Pour celles et ceux qui en douteraient encore, les récentes déclarations gouvernementales sur « l’urgence d’une nouvelle loi immigration » devraient dissiper tous les doutes : notre Ministre de l’Intérieur (il est aussi chargé, ne riez pas, de «la lutte contre les discriminations en raison des orientations sexuelles et des identités de genre, ainsi qu’à l’égard des personnes intersexuées») est là pour rétablir l’ordre, comme il l’a répété à trois reprises lors de sa prise de fonction et pour faire du bruit.
On pourrait aussi dire qu’il est là pour faire la guerre. La guerre culturelle s’entend. Et pour lui, rétablir l’ordre (trois fois…) et le bruit permanent, ce sont des armes de guerre. Bien sûr Bruno Retailleau n’est pas membre de Reconquête, ni du Rassemblement National, sans quoi, il ne serait pas ministre du gouvernement Barnier. Et donc, il n’est sûrement pas d’extrême-droite, quoi que…
Rappelons-nous. Ce glorieux chevalier du Puy du Fou a débuté sa carrière politique au Mouvement pour la France de Philippe de Villiers. Catholique ultra-conservateur, farouche opposant au mariage pour tous, Bruno Retailleau finit par s’éloigner du vicomte vendéen et rejoindre Les Républicains, dont il devient le président du groupe parlementaire au Sénat. C’est ainsi qu’il est le principal artisan du durcissement du projet de loi « immigration » du printemps 2023, et donc des mesures retoquées par le Conseil Constitutionnel.

# # # # # # #

## CONSIGNE
Reprenez le texte ci-dessus consacré à Bruno Retailleau et prolongez-le à partir de sa dernière phrase.

## DONNÉES FOURNIES
# # # # # # #

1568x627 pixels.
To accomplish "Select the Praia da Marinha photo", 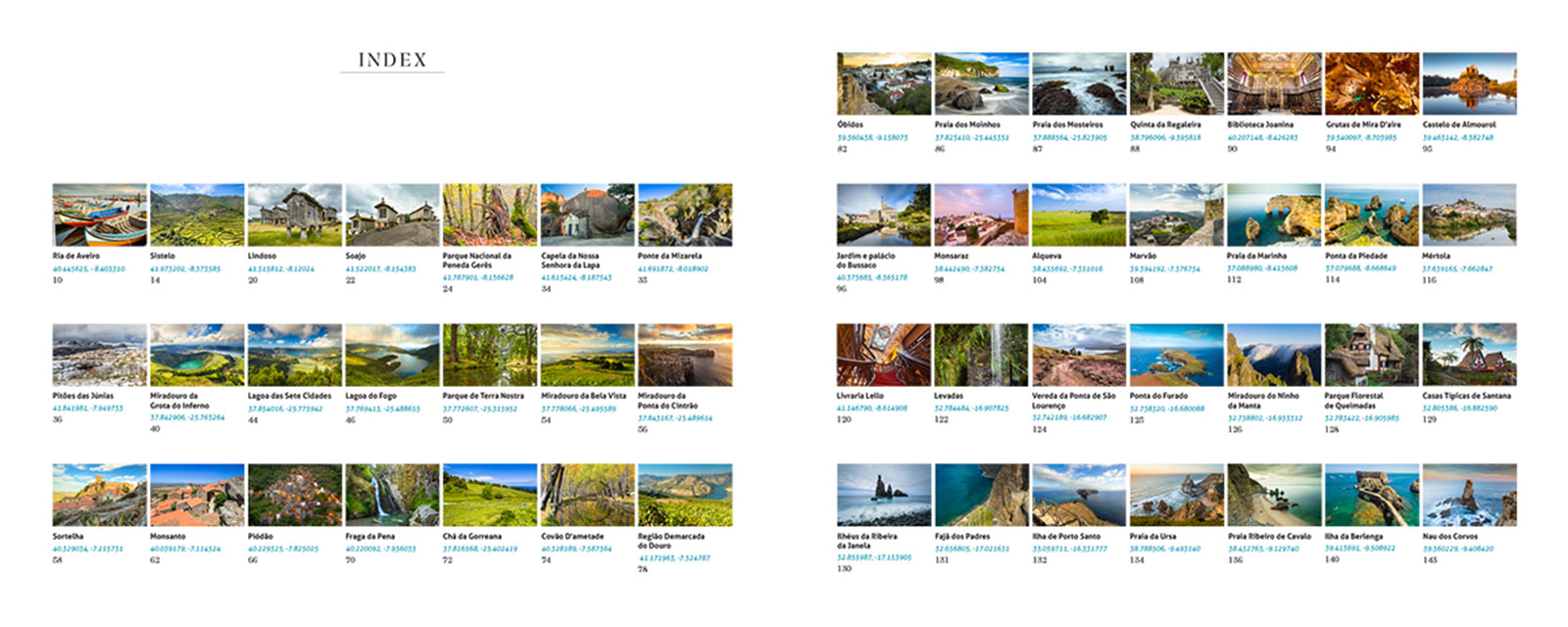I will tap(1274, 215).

# # # # # # #

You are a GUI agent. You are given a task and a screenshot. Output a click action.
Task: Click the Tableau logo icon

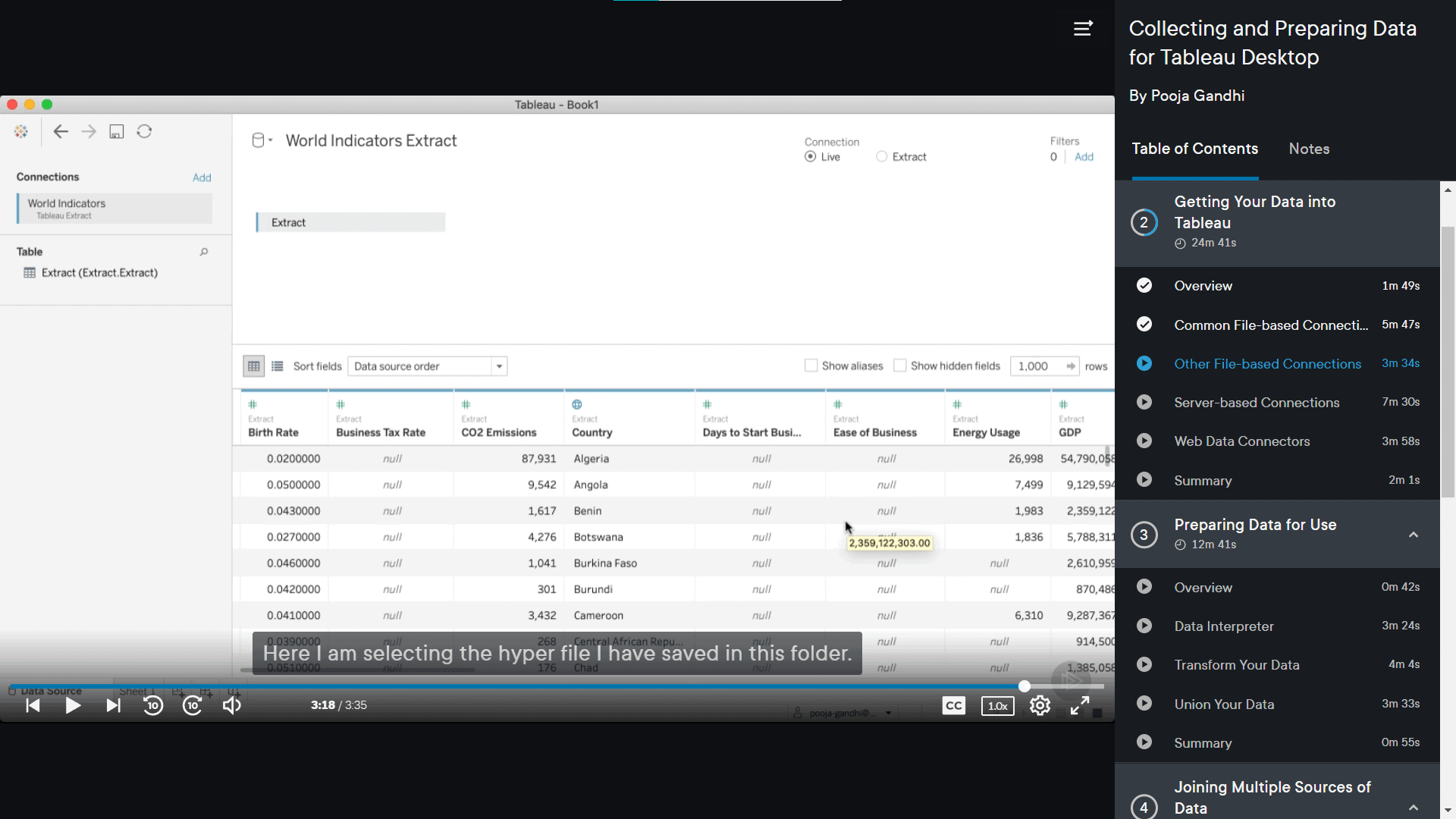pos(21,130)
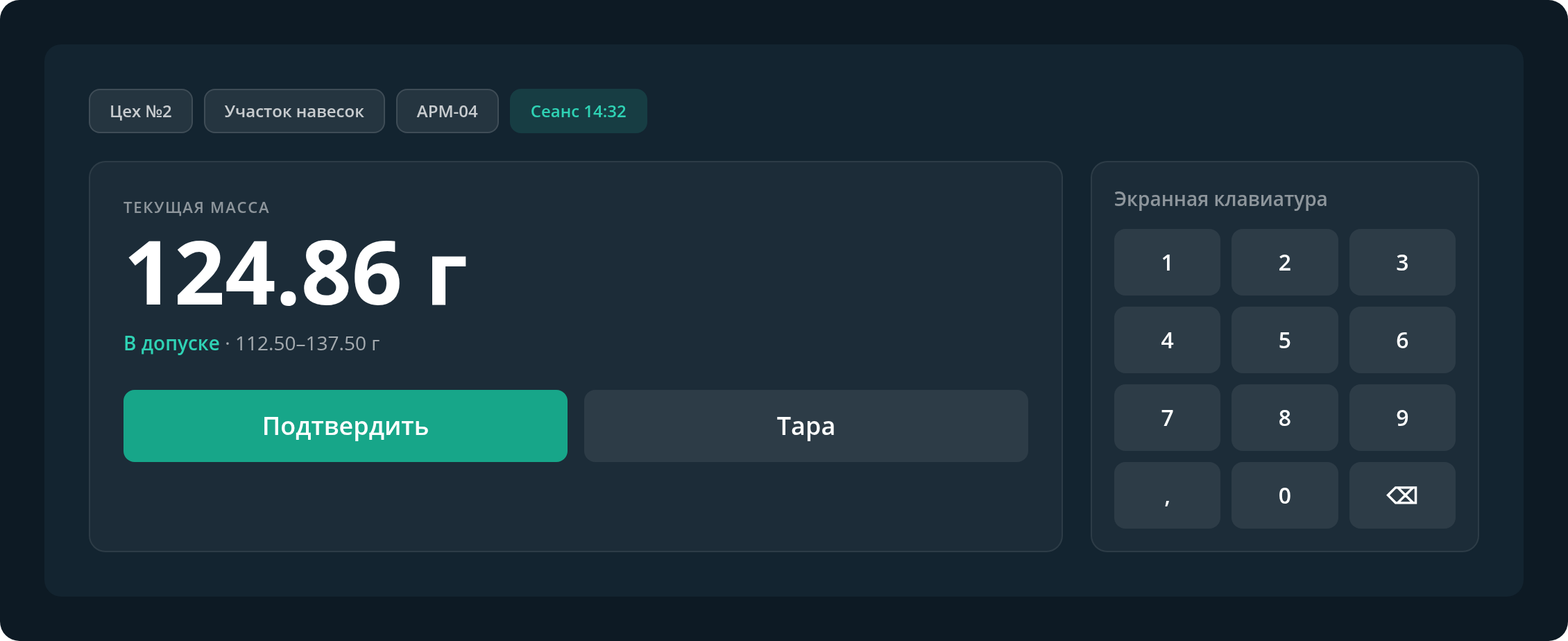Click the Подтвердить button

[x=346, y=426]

# # # # # # #

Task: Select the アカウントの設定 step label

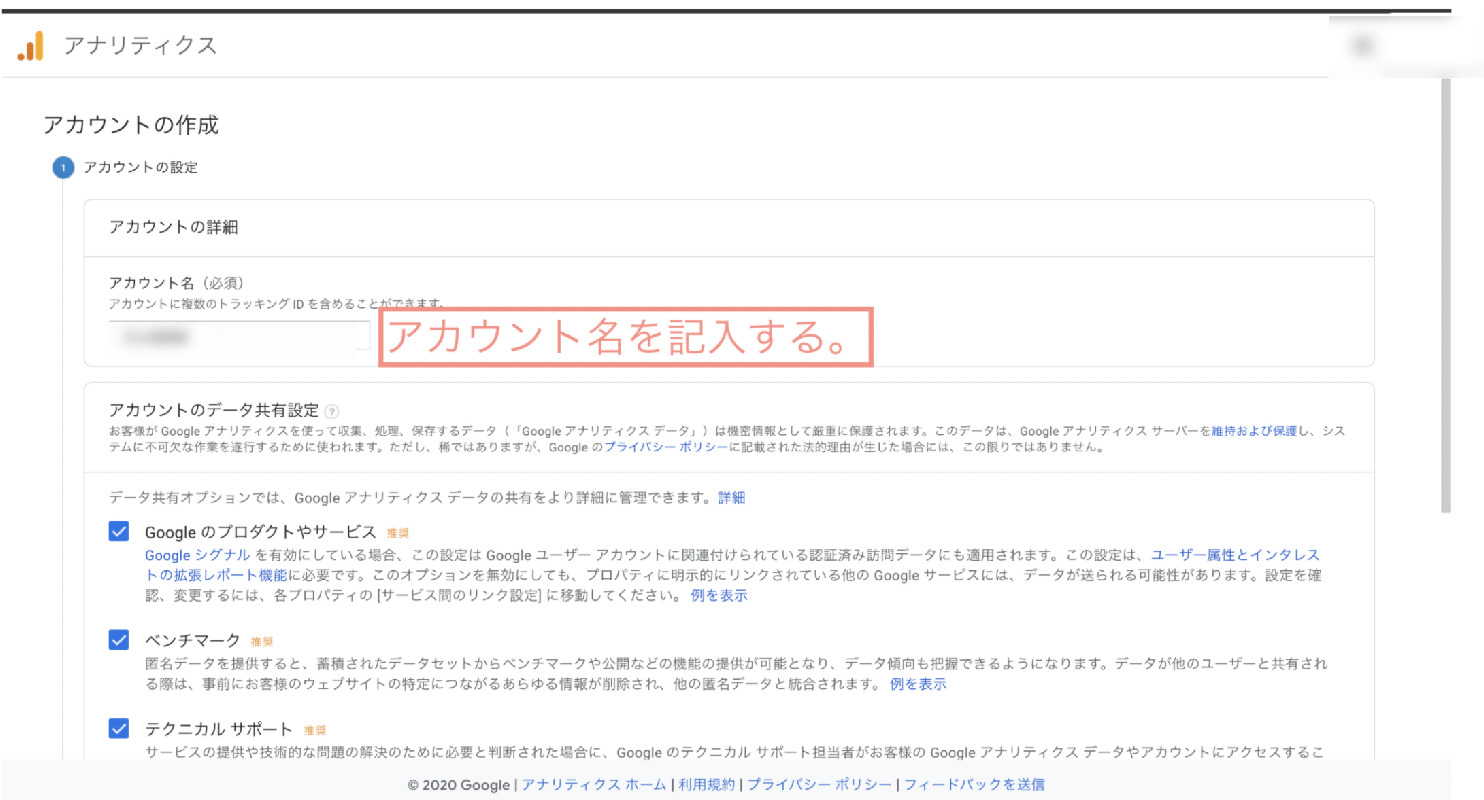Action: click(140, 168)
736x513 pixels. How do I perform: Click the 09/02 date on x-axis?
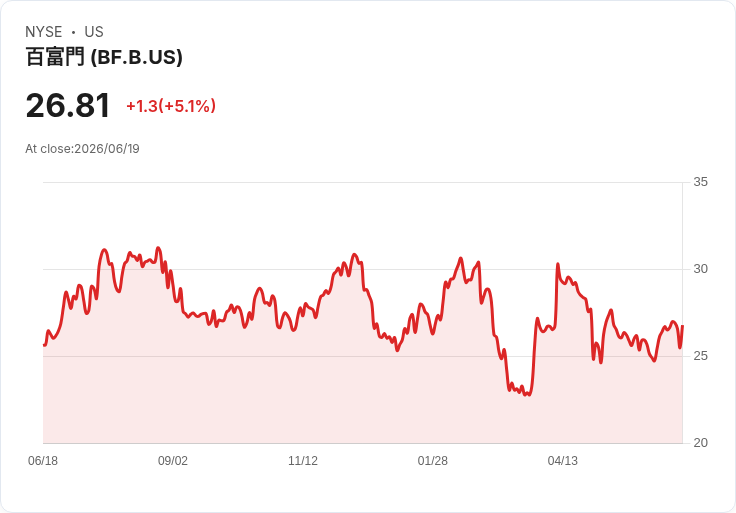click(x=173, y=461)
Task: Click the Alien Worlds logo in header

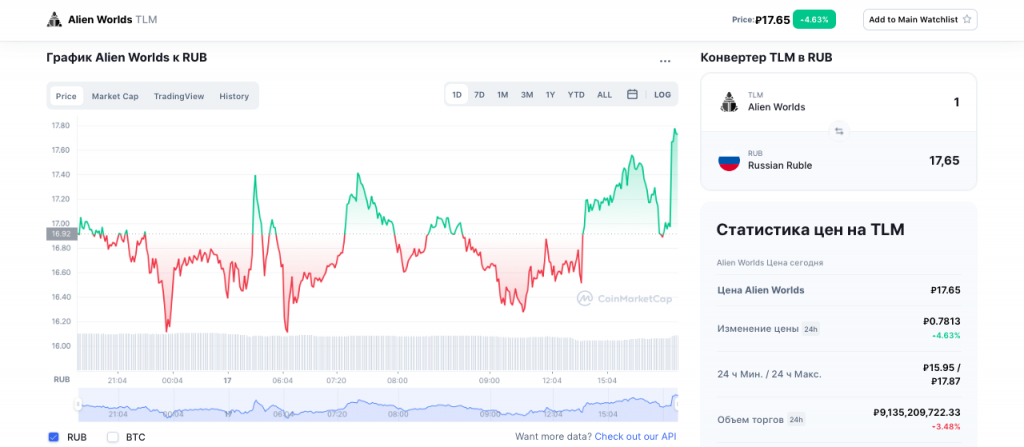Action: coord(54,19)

# # # # # # #

## RÉSULTAT
Il est un homme d’ordre et ne s’en cache pas. Pour lui l’ordre, l’ordre social, mais aussi dans la rue et dans les esprits, est une condition sine qua non pour que la société fonctionne selon les valeurs qui sont les siennes. Normal, direz-vous, pour un ministre de l’Intérieur. Normal, alors que ses premières déclarations soient celles d’un soutien sans faille aux policiers et une menace de plainte déposée contre le député Raphaël Arnault pour un tweet où il dénonçait « l’assassinat de Kanaks par les forces policières ». Il est un homme d’ordre et si le droit s’oppose à sa conception de l’ordre, alors, loin de la remettre en cause, c’est bien l’Etat de droit qu’il remettra en cause, article après article, interview après interview. C’est que, voyez-vous, aux yeux de Bruno Retailleau, comme d’ailleurs à ceux du RN, le droit ne saurait faire obstacle à la « volonté populaire », mesurée comme on le sait si bien par les sondages et les commentaires des éditorialistes des chaînes Bolloré.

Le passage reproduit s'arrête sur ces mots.